Me again. 👋 Talking about Salesforce Chat… again. One of my chief complaints from a previous chat tool we were using was that I couldn’t access data for everything I wanted to be able to report on. One of the biggest gaps was being able to calculate how many chats an agent was actually involved with. With the other chat tool we could only say they were part of a chat if they were the first agent or the last agent. This made resource management more difficult because we couldn’t tell how many chats were transferred or conferenced beyond those first and last people. And I could never say for sure how many people it took to close a chat. But those days are long gone! Salesforce Chat has an event object that tracks all the little in between things that happen and you can even add custom events! Using these Chat Events, I can now determine things like:
- How many chats were transferred
- How many agents decline transfer requests
- How many chats have conference requests
- How many conference requests are declined
- How many agents interacted with a chat
- How many chats have more than one agent
- How many chats had critical wait time alerts (and which agents triggered them)
- How many file requests were initiated, cancelled, completed or failed
- Go here for the full list of tracked events
Whoa! Now I’m not only reporting on my chat volume, but I can also report on different features you may or may not have enabled like file transfers, conferencing, and transfers between agents. This is super helpful for both road mapping and managing your team. The most interesting event metric for me so far has been the file requests. We spent HOURS before rollout debating the file transfer process because we thought it was such a big deal, but it turns out only about 15% of our chats have used it! So maybe not such a big deal after all. 😃
Let’s Sync This Thing!
Picking up where we left off with our other Omni and Chat related datasets, let’s head over to our Data Manager in Tableau CRM. We’re going to add another digest node to the same dataflow we were playing with before, and we’re going to digest the LiveChatTranscriptEvent object.

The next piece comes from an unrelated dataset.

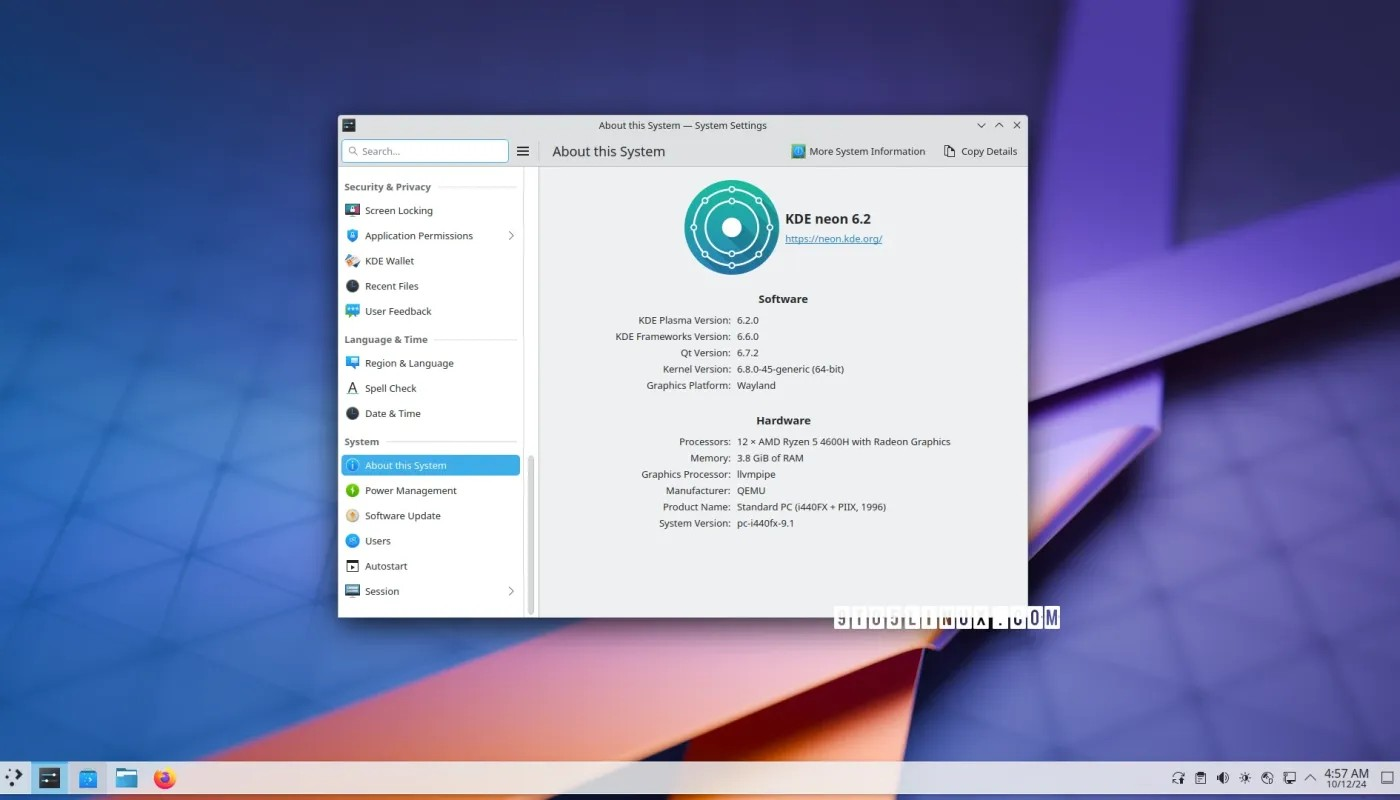The width and height of the screenshot is (1400, 800).
Task: Click the Autostart icon in the sidebar
Action: click(x=352, y=565)
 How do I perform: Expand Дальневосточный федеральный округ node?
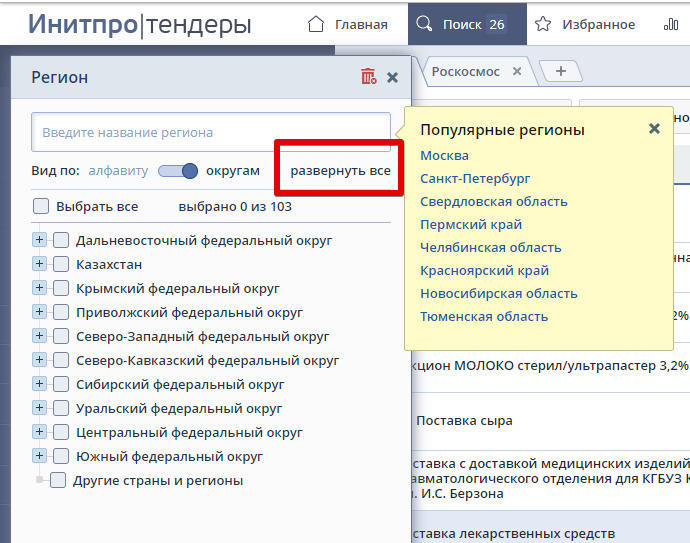point(39,240)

I grabbed most fields from this, but the important ones will be the AgentId, the Type, the LiveChatTranscriptId, the Created Date, and the Detail. And now that we have the Event records, we need to join some other data to make them make more sense…. starting with the actual Chat Transcript. Since we’ve already built our Chat Transcript dataset, most of the work is already done. We’re going to add an augment node and join the Chat Transcript using the Transcript Id to the LiveChatTranscriptId of the Chat Event. The last node for me from the Transcript dataset (before we register it) is where I join the User to the Transcript. This might be different for you if you’ve added additional things.

And now so that we know which agents were responsible for which events, we need to join our user data to the AgentId.

Remember that you can reuse the same digest node that we used in previous steps in this dataflow! And now all we need to do is register this bad boy!

Save and run your dataflow and then your new dataset will be ready for use! And once you start exploring the dataset, we can create visualizations around those cool things I mentioned earlier!

We can even dig deeper into things like declined transfers to see if the Chats were declined manually or if they timed out automatically.

To answer my questions like how many agents interacted with a particular chat, I can filter out any events that would mean they didn’t interact (like declines) and then count the unique number of Agents from the remaining events. And boom! We can now see that this particular chat had let’s say 4 agents associated with it. That’s cool! I’ve already found some other neat things too. Like I noticed that on some chats that are owned by the Automated Process User, there were actually agents involved, but they left the chat prior to the customer and before the chat officially ended. That meant there were no agents in the chat and so the ownership of the Transcript transferred back to the Automated Process User. Now I know I need to put some sort of automation in place to grab the last Agent that was involved and set them as the owner. I’m looking forward to playing with this data more and seeing what other interesting things I can see!